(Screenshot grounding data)
....

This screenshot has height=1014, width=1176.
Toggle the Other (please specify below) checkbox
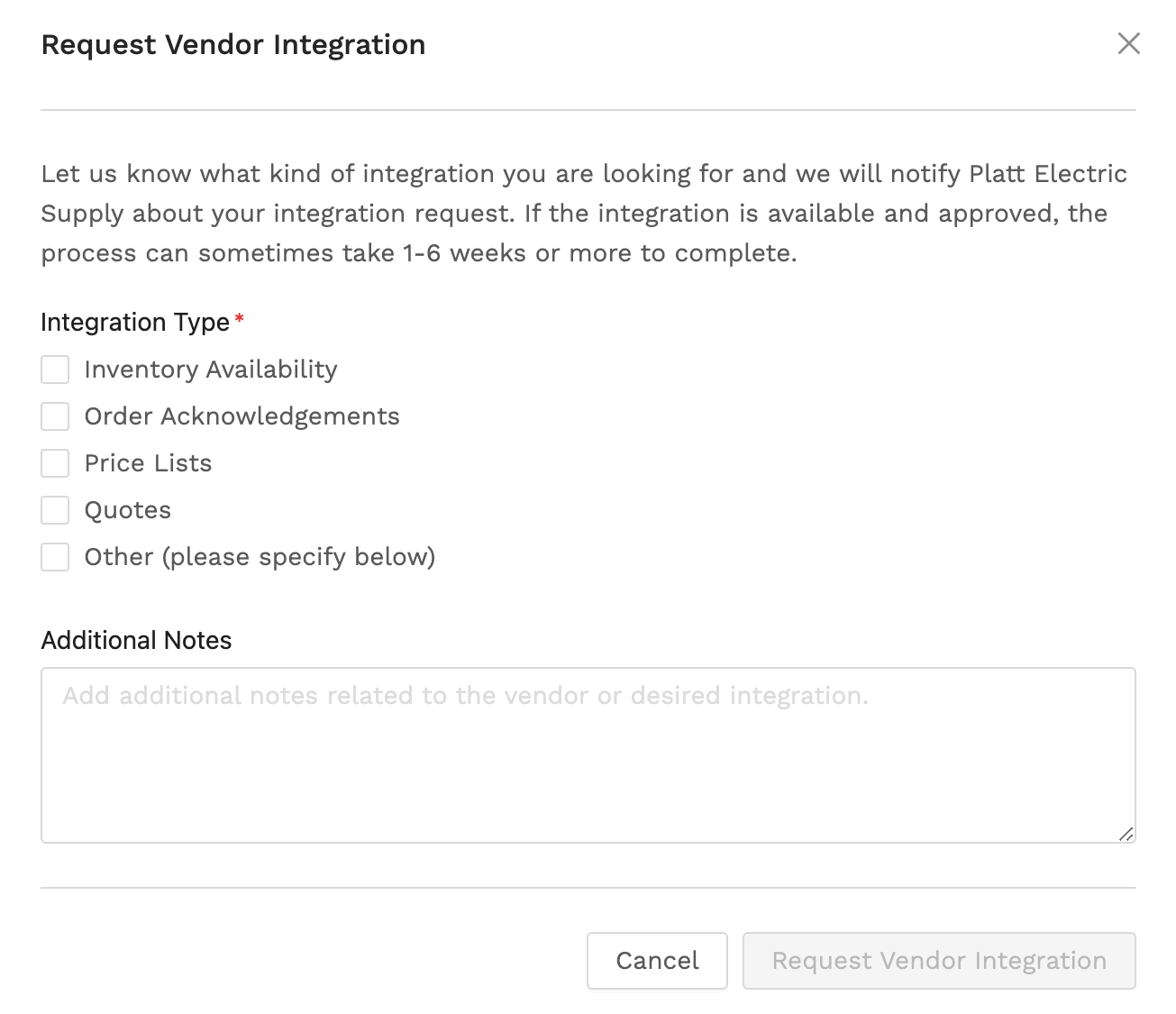click(55, 557)
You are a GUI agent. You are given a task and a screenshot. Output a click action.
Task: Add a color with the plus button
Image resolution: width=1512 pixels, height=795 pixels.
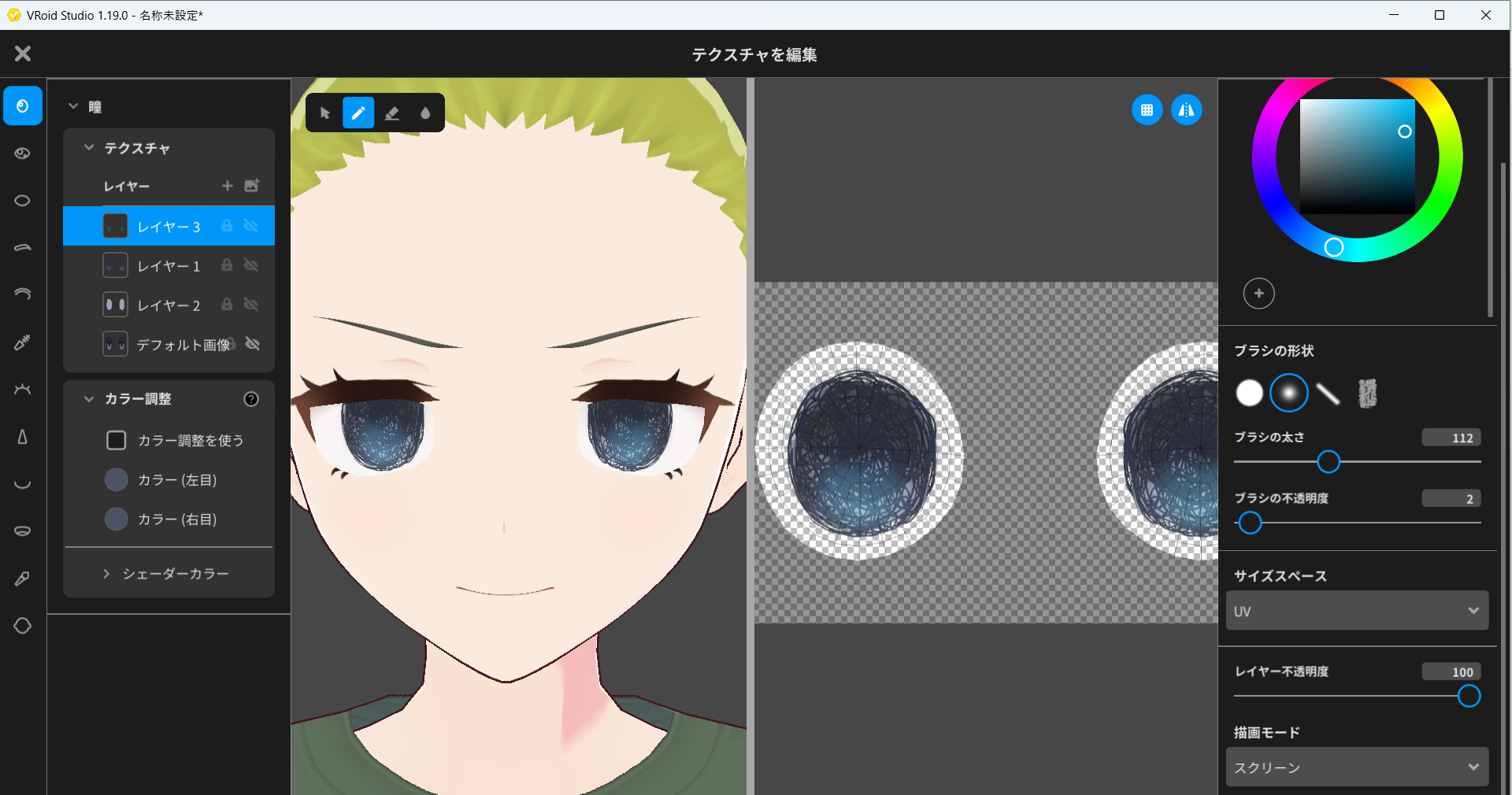coord(1258,294)
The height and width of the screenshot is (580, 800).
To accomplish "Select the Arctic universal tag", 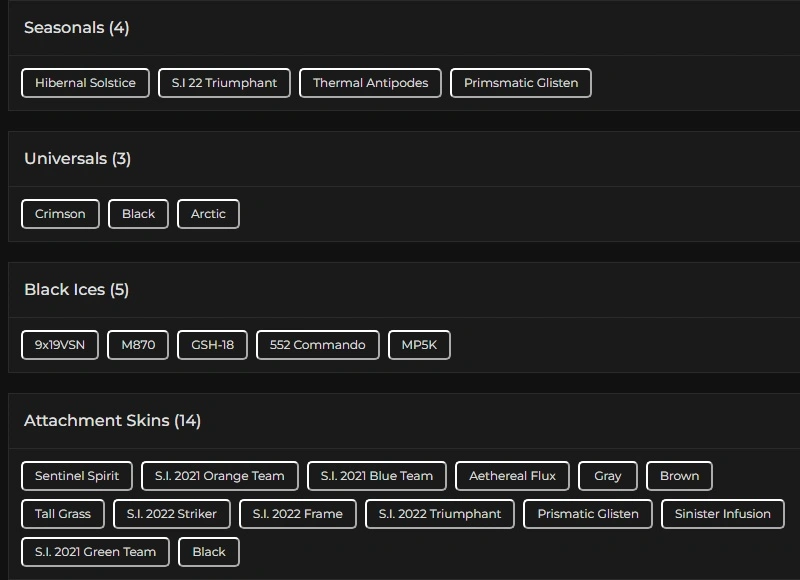I will [x=208, y=214].
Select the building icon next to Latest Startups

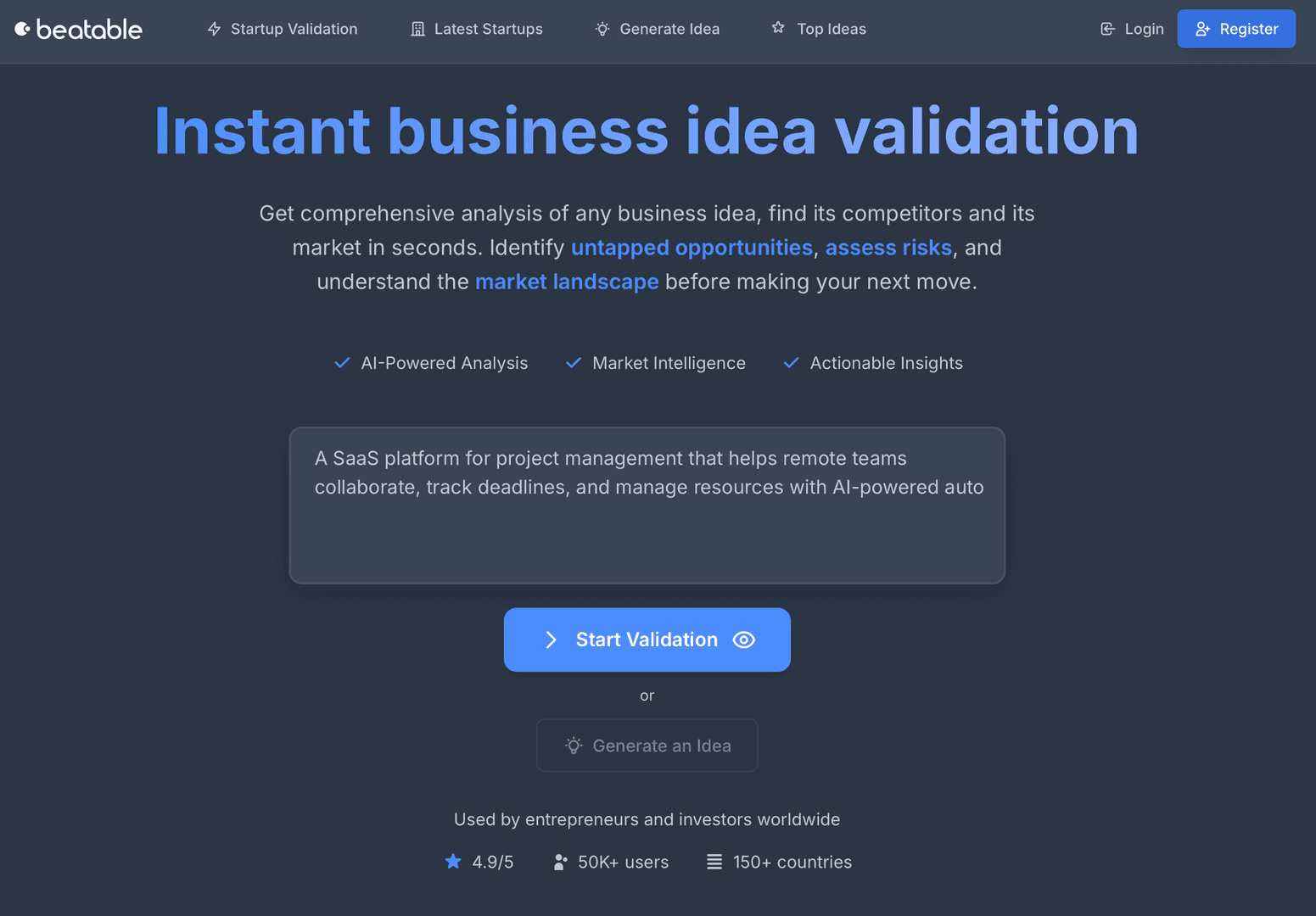click(x=417, y=29)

....

(Work instruction) Through the line containing "Task: Add a color with the plus button" and no further, restate the data above word for word from its first line, leaving out pictures.

(Response area)
This screenshot has height=1014, width=1176.
Toggle the Other (please specify below) checkbox
click(55, 557)
You are a GUI agent. You are given a task and a screenshot. Output a click action.
Task: Add a color with the plus button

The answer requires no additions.